Martin Gayford

Silent films

Plus: a scholarly little show at the National Gallery sheds new light on the artistic personality of Giovanni da Rimini

On 15 September 1888 Vincent van Gogh was intrigued to read an account of an up-to-date artist’s house in the literary supplement of Le Figaro. This described a purple house in the middle of a garden, the paths of which were made of yellow sand. The walls were glass bricks ‘in the shape of purple eggs’.

Such aesthetic dwellings were all the rage; Van Gogh dreamed of having one himself in Arles. But as one learns from an exhibition at Leighton House, it was another 19th-century Dutch artist, Lawrence Alma-Tadema, who actually inhabited two such establishments — one off Regent’s Park, the other in St John’s Wood.

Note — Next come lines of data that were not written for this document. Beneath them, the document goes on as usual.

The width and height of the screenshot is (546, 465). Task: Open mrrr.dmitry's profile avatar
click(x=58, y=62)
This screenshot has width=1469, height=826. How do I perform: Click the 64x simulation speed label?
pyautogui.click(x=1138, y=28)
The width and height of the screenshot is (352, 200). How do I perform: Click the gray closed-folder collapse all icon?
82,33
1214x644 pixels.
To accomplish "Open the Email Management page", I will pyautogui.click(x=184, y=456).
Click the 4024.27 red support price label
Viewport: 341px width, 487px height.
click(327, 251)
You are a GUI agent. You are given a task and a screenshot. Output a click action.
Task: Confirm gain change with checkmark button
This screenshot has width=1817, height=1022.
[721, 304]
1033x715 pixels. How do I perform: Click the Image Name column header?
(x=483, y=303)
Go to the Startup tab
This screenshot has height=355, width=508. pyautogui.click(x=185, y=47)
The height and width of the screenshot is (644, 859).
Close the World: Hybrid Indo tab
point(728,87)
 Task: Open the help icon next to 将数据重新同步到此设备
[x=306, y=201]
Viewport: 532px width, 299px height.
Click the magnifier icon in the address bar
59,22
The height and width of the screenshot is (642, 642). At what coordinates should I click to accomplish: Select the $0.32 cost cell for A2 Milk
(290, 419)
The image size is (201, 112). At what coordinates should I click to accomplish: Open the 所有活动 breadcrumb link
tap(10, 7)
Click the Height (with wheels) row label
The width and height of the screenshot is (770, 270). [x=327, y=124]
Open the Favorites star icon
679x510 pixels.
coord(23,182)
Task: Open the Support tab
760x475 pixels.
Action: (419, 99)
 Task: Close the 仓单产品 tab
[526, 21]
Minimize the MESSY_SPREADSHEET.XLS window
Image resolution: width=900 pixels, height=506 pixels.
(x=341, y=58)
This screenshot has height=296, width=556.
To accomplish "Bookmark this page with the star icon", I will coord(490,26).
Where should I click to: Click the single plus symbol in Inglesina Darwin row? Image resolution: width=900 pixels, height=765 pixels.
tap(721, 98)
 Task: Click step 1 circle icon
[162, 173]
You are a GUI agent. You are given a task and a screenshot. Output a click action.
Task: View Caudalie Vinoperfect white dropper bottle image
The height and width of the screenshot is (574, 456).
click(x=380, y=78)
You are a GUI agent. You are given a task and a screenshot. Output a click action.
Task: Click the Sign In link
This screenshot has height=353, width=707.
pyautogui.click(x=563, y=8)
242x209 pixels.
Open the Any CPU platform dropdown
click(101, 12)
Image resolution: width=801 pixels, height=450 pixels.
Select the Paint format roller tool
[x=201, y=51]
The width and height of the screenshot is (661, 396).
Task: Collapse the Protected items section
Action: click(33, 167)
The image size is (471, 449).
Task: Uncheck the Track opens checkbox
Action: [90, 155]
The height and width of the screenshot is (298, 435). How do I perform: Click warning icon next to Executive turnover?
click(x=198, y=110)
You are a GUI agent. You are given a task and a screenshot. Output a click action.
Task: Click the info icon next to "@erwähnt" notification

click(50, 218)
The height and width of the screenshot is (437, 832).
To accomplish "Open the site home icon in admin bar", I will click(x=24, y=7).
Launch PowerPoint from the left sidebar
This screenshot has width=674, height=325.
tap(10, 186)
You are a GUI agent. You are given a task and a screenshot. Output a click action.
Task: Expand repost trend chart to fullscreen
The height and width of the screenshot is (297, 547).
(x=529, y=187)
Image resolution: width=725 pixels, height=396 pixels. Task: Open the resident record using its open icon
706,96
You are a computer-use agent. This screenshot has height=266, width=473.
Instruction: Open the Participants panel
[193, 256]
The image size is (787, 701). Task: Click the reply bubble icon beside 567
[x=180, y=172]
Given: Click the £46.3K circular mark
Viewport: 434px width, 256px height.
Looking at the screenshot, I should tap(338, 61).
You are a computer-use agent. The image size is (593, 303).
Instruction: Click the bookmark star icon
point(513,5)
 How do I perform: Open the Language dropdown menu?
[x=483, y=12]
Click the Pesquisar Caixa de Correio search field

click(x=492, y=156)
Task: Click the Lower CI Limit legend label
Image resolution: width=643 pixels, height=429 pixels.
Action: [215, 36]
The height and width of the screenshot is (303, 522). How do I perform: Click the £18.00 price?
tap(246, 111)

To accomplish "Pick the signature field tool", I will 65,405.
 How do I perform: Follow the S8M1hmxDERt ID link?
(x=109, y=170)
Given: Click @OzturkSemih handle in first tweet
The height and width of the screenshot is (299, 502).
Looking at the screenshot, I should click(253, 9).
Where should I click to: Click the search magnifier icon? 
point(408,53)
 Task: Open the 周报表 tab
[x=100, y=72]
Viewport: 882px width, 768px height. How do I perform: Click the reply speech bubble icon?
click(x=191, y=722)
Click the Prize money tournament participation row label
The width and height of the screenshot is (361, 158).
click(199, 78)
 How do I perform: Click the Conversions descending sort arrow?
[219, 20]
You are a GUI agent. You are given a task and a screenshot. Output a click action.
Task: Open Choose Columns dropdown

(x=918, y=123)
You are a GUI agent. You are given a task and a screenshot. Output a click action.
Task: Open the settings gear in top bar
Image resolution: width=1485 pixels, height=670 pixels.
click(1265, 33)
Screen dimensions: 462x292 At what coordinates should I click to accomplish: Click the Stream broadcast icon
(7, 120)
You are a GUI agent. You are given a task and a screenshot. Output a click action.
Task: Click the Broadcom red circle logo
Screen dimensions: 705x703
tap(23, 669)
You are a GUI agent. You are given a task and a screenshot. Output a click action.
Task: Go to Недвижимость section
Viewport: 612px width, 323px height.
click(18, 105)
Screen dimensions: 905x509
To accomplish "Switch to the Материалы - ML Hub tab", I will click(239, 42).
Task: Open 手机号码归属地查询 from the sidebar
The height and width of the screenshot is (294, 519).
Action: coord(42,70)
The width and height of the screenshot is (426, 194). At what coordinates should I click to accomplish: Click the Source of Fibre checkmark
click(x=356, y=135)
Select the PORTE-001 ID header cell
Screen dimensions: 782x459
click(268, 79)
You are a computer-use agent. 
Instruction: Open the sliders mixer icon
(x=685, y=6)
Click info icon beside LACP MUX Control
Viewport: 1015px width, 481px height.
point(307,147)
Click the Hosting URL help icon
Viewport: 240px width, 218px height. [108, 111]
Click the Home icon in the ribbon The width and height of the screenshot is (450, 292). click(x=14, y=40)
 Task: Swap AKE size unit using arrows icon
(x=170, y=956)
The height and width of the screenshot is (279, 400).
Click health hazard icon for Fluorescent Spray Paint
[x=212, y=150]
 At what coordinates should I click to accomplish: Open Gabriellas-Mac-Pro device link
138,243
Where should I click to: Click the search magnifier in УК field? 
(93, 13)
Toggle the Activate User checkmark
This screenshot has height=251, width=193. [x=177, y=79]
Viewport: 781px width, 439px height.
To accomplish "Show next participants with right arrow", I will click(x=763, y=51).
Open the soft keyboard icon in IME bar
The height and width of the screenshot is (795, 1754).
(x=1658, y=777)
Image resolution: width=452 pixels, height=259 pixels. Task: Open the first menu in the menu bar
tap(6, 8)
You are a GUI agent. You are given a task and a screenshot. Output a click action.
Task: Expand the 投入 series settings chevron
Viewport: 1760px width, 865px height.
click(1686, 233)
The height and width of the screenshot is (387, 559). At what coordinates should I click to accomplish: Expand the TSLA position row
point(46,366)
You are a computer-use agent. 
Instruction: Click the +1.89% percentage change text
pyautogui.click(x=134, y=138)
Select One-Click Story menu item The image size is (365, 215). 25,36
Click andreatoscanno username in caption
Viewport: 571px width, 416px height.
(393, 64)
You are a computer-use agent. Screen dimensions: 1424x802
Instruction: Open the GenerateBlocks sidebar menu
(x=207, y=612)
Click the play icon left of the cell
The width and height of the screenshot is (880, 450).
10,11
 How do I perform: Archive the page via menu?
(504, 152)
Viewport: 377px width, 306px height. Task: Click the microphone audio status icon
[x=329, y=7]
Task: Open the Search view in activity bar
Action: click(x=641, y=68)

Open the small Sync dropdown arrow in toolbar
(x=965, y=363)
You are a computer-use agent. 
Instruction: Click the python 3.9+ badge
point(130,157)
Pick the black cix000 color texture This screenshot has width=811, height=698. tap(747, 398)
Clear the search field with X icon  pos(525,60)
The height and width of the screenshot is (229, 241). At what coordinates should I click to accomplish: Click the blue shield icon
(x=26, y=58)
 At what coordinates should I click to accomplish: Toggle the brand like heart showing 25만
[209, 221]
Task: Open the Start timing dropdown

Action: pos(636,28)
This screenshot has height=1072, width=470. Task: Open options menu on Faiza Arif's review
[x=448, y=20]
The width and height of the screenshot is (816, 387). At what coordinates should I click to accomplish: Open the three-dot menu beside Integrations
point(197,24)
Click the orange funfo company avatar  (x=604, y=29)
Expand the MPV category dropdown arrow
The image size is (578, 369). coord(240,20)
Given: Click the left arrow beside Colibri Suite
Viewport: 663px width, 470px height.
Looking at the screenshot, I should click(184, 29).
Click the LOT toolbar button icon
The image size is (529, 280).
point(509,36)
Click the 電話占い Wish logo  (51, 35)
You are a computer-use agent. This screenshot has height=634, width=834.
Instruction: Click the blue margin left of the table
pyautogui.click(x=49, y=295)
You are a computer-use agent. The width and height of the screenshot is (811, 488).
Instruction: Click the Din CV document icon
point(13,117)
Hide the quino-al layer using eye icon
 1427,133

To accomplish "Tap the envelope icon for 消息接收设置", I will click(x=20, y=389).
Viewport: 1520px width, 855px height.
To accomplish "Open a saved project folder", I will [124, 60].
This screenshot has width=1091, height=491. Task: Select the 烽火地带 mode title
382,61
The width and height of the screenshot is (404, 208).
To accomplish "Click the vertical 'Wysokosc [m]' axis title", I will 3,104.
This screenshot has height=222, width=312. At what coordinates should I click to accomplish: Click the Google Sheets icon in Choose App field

On paper, Van Gogh and Alma-Tadema have a great deal in common. The former was born in 1853 in a small village in the south of the Netherlands, the latter, 17 years older and originally christened Lourens, came from Dronryp, a tiny settlement in the extreme north. Van Gogh’s father was a clergyman, Alma-Tadema’s a lawyer. Both were determined to become painters in the face of family opposition.

‘If I have obtained any degree of success,’ Alma-Tadema proclaimed, ‘it is because I have always been faithful to my own ideas.’ Van Gogh was faithful to his, too, but of course he did not enjoy much success before his death in 1890. And that, in fact, is where the comparison ends.

Alma-Tadema’s career was, in worldly terms, as triumphant as an artist’s could possibly be. He died, in 1912, knighted and a member of the Order of Merit, and was buried in the crypt of St Paul’s Cathedral. The other difference was that Van Gogh was a great painter and, as this exhibition demonstrates clearly, Alma-Tadema was not.

Admittedly, he had other talents: as a maker of stylish interiors and as a showman, both of which are investigated in this mini-retrospective, Alma-Tadema: At Home in Antiquity.